BEGIN Dataset extract

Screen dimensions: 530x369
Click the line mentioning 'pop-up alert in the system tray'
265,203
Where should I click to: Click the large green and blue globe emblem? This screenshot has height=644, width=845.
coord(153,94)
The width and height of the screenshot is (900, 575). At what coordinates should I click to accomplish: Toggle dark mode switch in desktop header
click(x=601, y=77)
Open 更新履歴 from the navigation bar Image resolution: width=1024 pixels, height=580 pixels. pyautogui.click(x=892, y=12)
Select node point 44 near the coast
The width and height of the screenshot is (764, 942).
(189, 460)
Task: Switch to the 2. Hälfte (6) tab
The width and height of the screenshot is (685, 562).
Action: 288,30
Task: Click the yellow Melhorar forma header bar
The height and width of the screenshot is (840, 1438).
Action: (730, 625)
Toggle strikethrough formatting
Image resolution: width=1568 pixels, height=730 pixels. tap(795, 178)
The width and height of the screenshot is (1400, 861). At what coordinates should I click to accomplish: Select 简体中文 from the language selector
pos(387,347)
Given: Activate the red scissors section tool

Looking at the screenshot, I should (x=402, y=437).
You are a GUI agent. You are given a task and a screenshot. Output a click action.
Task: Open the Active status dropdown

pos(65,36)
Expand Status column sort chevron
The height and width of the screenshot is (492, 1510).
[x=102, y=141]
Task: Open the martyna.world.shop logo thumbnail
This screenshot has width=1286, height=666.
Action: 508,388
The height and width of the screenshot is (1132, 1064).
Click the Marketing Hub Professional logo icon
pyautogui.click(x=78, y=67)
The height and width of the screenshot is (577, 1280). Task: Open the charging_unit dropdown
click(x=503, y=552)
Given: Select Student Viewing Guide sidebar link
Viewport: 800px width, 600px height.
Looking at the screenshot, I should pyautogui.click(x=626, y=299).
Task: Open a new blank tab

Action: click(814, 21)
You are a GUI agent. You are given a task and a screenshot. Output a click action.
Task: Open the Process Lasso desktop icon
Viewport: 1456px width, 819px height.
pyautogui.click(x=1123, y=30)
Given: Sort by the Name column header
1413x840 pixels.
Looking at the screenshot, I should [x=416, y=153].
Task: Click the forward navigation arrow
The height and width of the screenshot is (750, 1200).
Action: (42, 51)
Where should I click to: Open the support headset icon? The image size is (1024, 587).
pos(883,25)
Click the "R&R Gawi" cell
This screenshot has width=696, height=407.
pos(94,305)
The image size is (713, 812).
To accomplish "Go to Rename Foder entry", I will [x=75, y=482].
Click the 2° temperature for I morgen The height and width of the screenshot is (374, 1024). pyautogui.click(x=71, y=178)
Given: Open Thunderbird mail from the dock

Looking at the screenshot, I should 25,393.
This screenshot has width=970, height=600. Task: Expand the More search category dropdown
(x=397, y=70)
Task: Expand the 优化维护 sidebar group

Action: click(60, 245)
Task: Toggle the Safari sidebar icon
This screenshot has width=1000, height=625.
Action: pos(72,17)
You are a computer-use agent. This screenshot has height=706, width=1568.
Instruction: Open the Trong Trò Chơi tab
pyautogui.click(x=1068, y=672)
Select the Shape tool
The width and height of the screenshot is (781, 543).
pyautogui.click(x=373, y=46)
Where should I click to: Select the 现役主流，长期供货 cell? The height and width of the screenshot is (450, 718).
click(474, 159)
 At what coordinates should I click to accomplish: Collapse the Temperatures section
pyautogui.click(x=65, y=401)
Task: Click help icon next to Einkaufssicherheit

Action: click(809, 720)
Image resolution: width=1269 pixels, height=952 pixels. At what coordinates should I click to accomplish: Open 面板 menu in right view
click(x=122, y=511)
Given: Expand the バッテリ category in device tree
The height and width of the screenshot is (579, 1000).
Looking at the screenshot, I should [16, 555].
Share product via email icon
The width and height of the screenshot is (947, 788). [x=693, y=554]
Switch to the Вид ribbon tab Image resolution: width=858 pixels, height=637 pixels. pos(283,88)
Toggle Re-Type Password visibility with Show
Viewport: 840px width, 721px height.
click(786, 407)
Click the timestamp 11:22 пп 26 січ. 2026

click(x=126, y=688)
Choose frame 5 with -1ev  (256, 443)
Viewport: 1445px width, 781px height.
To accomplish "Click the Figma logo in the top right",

END Dataset extract

__Exercise goal__:
Returned text must match every record word for word.

__Answer area__:
Screen dimensions: 530x369
Click the line mentioning 'pop-up alert in the system tray'
265,203
Where should I click to: Click the large green and blue globe emblem? This screenshot has height=644, width=845.
coord(153,94)
The width and height of the screenshot is (900, 575). At what coordinates should I click to accomplish: Toggle dark mode switch in desktop header
click(x=601, y=77)
Open 更新履歴 from the navigation bar Image resolution: width=1024 pixels, height=580 pixels. pyautogui.click(x=892, y=12)
Select node point 44 near the coast
The width and height of the screenshot is (764, 942).
(189, 460)
Task: Switch to the 2. Hälfte (6) tab
The width and height of the screenshot is (685, 562).
Action: 288,30
Task: Click the yellow Melhorar forma header bar
The height and width of the screenshot is (840, 1438).
Action: (730, 625)
Toggle strikethrough formatting
Image resolution: width=1568 pixels, height=730 pixels. tap(795, 178)
The width and height of the screenshot is (1400, 861). At what coordinates should I click to accomplish: Select 简体中文 from the language selector
pos(387,347)
Given: Activate the red scissors section tool

Looking at the screenshot, I should (x=402, y=437).
You are a GUI agent. You are given a task and a screenshot. Output a click action.
Task: Open the Active status dropdown

pos(65,36)
Expand Status column sort chevron
The height and width of the screenshot is (492, 1510).
[x=102, y=141]
Task: Open the martyna.world.shop logo thumbnail
This screenshot has width=1286, height=666.
Action: 508,388
The height and width of the screenshot is (1132, 1064).
Click the Marketing Hub Professional logo icon
pyautogui.click(x=78, y=67)
The height and width of the screenshot is (577, 1280). Task: Open the charging_unit dropdown
click(x=503, y=552)
Given: Select Student Viewing Guide sidebar link
Viewport: 800px width, 600px height.
Looking at the screenshot, I should pyautogui.click(x=626, y=299).
Task: Open a new blank tab

Action: click(814, 21)
You are a GUI agent. You are given a task and a screenshot. Output a click action.
Task: Open the Process Lasso desktop icon
Viewport: 1456px width, 819px height.
pyautogui.click(x=1123, y=30)
Given: Sort by the Name column header
1413x840 pixels.
Looking at the screenshot, I should [x=416, y=153].
Task: Click the forward navigation arrow
The height and width of the screenshot is (750, 1200).
Action: (42, 51)
Where should I click to: Open the support headset icon? The image size is (1024, 587).
pos(883,25)
Click the "R&R Gawi" cell
This screenshot has width=696, height=407.
pos(94,305)
The image size is (713, 812).
To accomplish "Go to Rename Foder entry", I will [x=75, y=482].
Click the 2° temperature for I morgen The height and width of the screenshot is (374, 1024). pyautogui.click(x=71, y=178)
Given: Open Thunderbird mail from the dock

Looking at the screenshot, I should 25,393.
This screenshot has width=970, height=600. Task: Expand the More search category dropdown
(x=397, y=70)
Task: Expand the 优化维护 sidebar group

Action: click(60, 245)
Task: Toggle the Safari sidebar icon
This screenshot has width=1000, height=625.
Action: pos(72,17)
You are a computer-use agent. This screenshot has height=706, width=1568.
Instruction: Open the Trong Trò Chơi tab
pyautogui.click(x=1068, y=672)
Select the Shape tool
The width and height of the screenshot is (781, 543).
pyautogui.click(x=373, y=46)
Where should I click to: Select the 现役主流，长期供货 cell? The height and width of the screenshot is (450, 718).
click(474, 159)
 At what coordinates should I click to accomplish: Collapse the Temperatures section
pyautogui.click(x=65, y=401)
Task: Click help icon next to Einkaufssicherheit

Action: click(809, 720)
Image resolution: width=1269 pixels, height=952 pixels. At what coordinates should I click to accomplish: Open 面板 menu in right view
click(x=122, y=511)
Given: Expand the バッテリ category in device tree
The height and width of the screenshot is (579, 1000).
Looking at the screenshot, I should [16, 555].
Share product via email icon
The width and height of the screenshot is (947, 788). [x=693, y=554]
Switch to the Вид ribbon tab Image resolution: width=858 pixels, height=637 pixels. pos(283,88)
Toggle Re-Type Password visibility with Show
Viewport: 840px width, 721px height.
click(786, 407)
Click the timestamp 11:22 пп 26 січ. 2026

click(x=126, y=688)
Choose frame 5 with -1ev  (256, 443)
Viewport: 1445px width, 781px height.
To accomplish "Click the Figma logo in the top right",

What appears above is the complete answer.